Finding and Maintaining Your Blog’s Voice by Christine Harkin

Notes from  Christine Harkin‘s talk at WordCamp SF 2014 on “Finding and Maintaining Your Blog’s Voice
Official description:

Finding your blog’s voice isn’t as simple being honest, honoring the audience’s interests, and crafting the best tone and structure for a story; except that maybe it is. Trace the evolution of my blogging voice through personal and professional blogs, group blogs, corporate blog ghostwriting, and blog awards. Hear stories of how writing and design choices, gaffes, and observations become blog voice. Because, in the end, finding your blog’s voice is about both a journey and a destination.

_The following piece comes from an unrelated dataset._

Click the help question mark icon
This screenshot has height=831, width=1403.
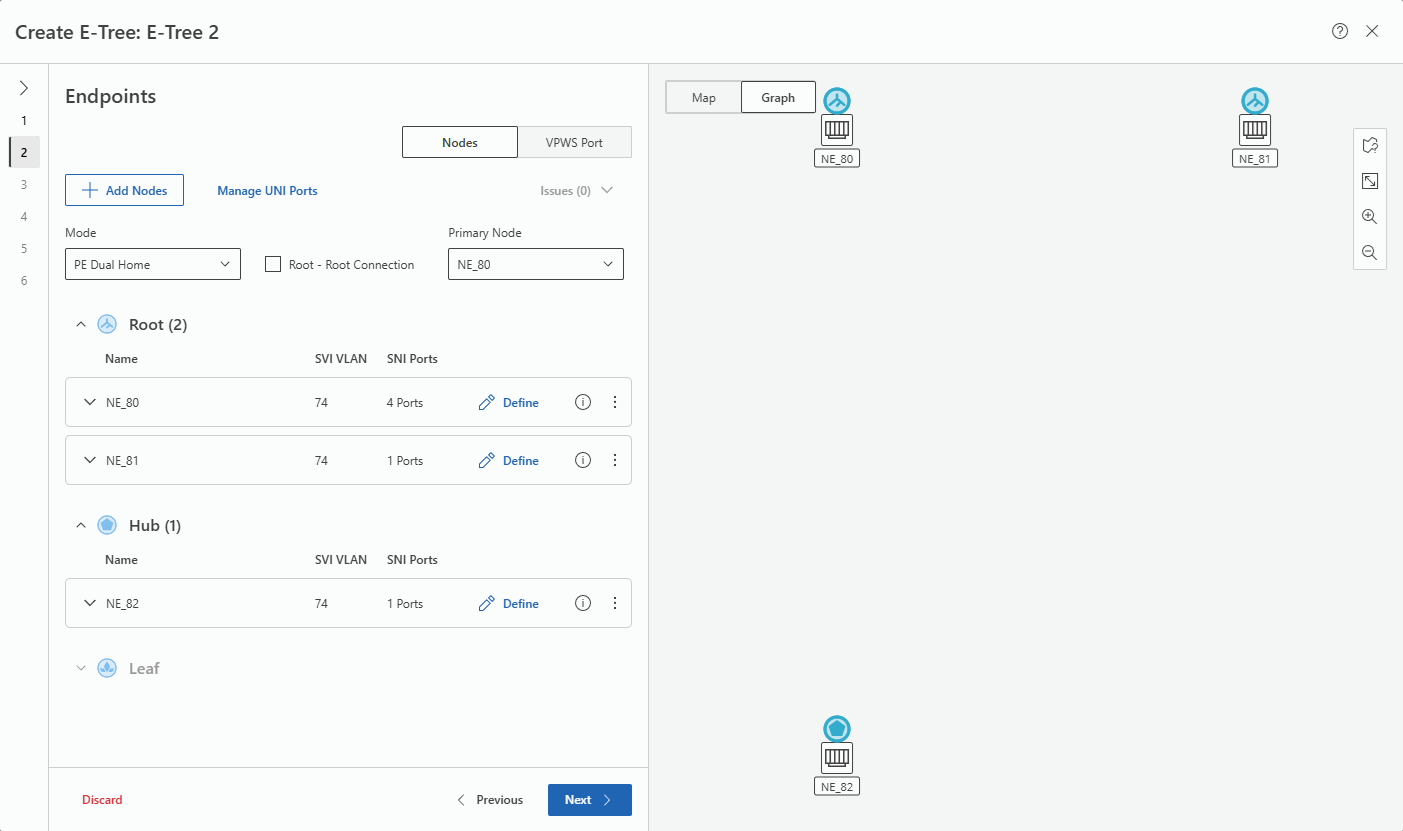(x=1340, y=31)
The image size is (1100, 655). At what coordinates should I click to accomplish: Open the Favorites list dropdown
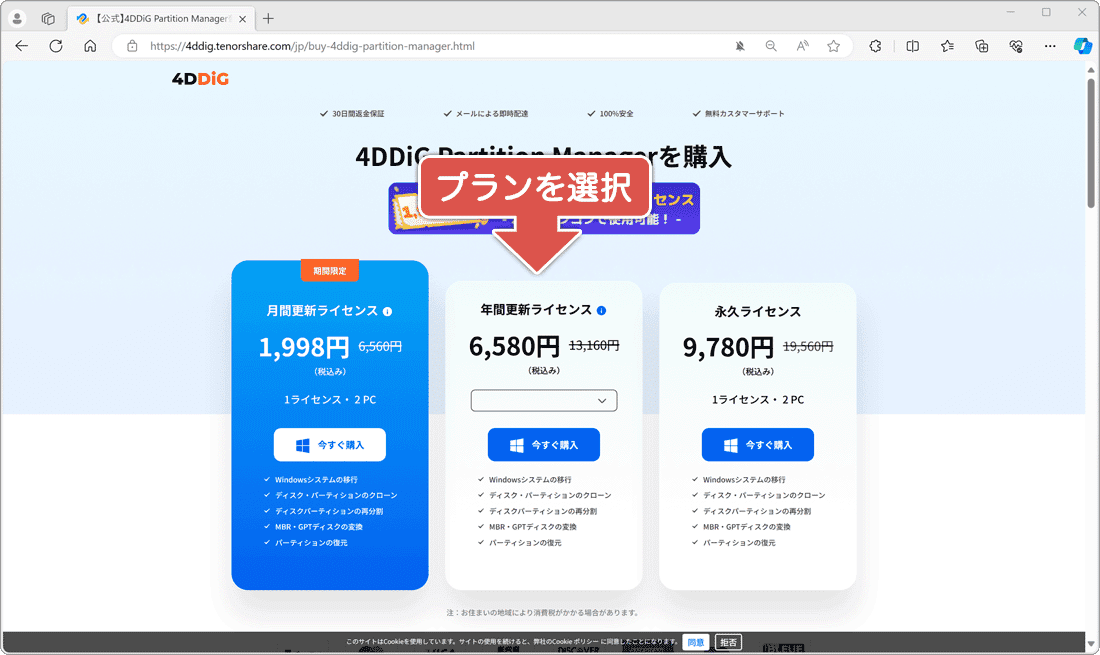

Finding your voiceMy notes:

  • Naptimewriting.com; editorplease,com
  • This process is individual.
  • Unpacking the title:
    • Finding = search quest journey;
    • Maintaining = awareness and planning
    • Yours  = totally mine
    • Blog = somewhat frequently updated web content
    • Voice
  • 23 million hits for “finding your voice”: we are all individuals
  • Blog voice doesn’t have to perfect and not forever
  • Write the way you talk(caveat) But you don’t talk the same way to clients and friends. Not using jargon and abbreviations
  • Share what you know(caveat) . You are also sharing what other people know
  • Tell the truth as you know it (caveat) . It is dicey: forever or not.
  • Voice is not about topic: Tina fay’s and Chris Lema’s style is different no matter the topic.
  • What you bring to a topic is perspective, personality and experience: these together is your voice
  • Author voice can be wry, dry. It gives clues of what you are
  • Voice: WHY you choose to say what you do (passion)
  • HOW you choose to convey your truth (style)
  • We are creating something that can only come from you
  • Copyright notices can be changed, see theblogess.com, thebeardedirish.com, hyperboleandahalf.com
  • If you go all Hobbesian on us, we take away your Internet.” naptimewriting.com
  • Voice = expression, visual and verbal, of how and why you blog
  • Examples of photoblogs: 500px.com , jamesnord.com, stuckincustoms.com, theanimatedwoman.com
  • The HOW and WHY of voice has to be honest. Really honest.
  • An early post of hers: way too long, honest and “me” and it worked.
  • Paper highlighted her post: she was drunk with power.
  • Being genuine is all you can bring
  • Maintaining voice is simple if you write what you know, the way you talk, and write
  • “Find out who you are and do it on purpose” – Dolly Parton
  • She started to blog to prove her brother wrong.
  • Why will you blog? What do you have to say and how will you say it?
  • Two months after she started her favorite author died. She grieved publicly. She thought she would lose her readers and worried because people wouldn’t want to read it. People awarded her for being raw and real. On her personal blog
  • She has a deep interest for her industry too. But it is different. Talking about death there would be career suicide.
  • She has multiple voices and its OK. If you have a different HOWs and WHYs it can work.
  • Should you edit? Did you put every pictures you took in an album.
  • Editing is for the audience. That’s why you have to edit it.
  • Post about loving audiobooks – changed it to a secret love letter that the paper books cannot know about it
  • “The first draft of anything is sh*t” – Ernest Hemingway
  • “You write to communicate to the hearts and minds of others what’s burning inside you. And we edit to let the fire show through the smoke.” – Arhtur Plotnik
  • Blogs exist for two reasons: because we want to move people to action and/or we want to connect with people
  • When your HOW/WHY changes sit down and think about it. Kill your blog and start a new one.
  • QA
    • Introduce the guest blogger and then let them go with their voice.
    • Groupblogs have their own voices, set them up visually differently, e.g. bylines. About page is front and center. She does it for literature blogs.
    • Legalese is different font than the content. Set them visually and linguistically apart.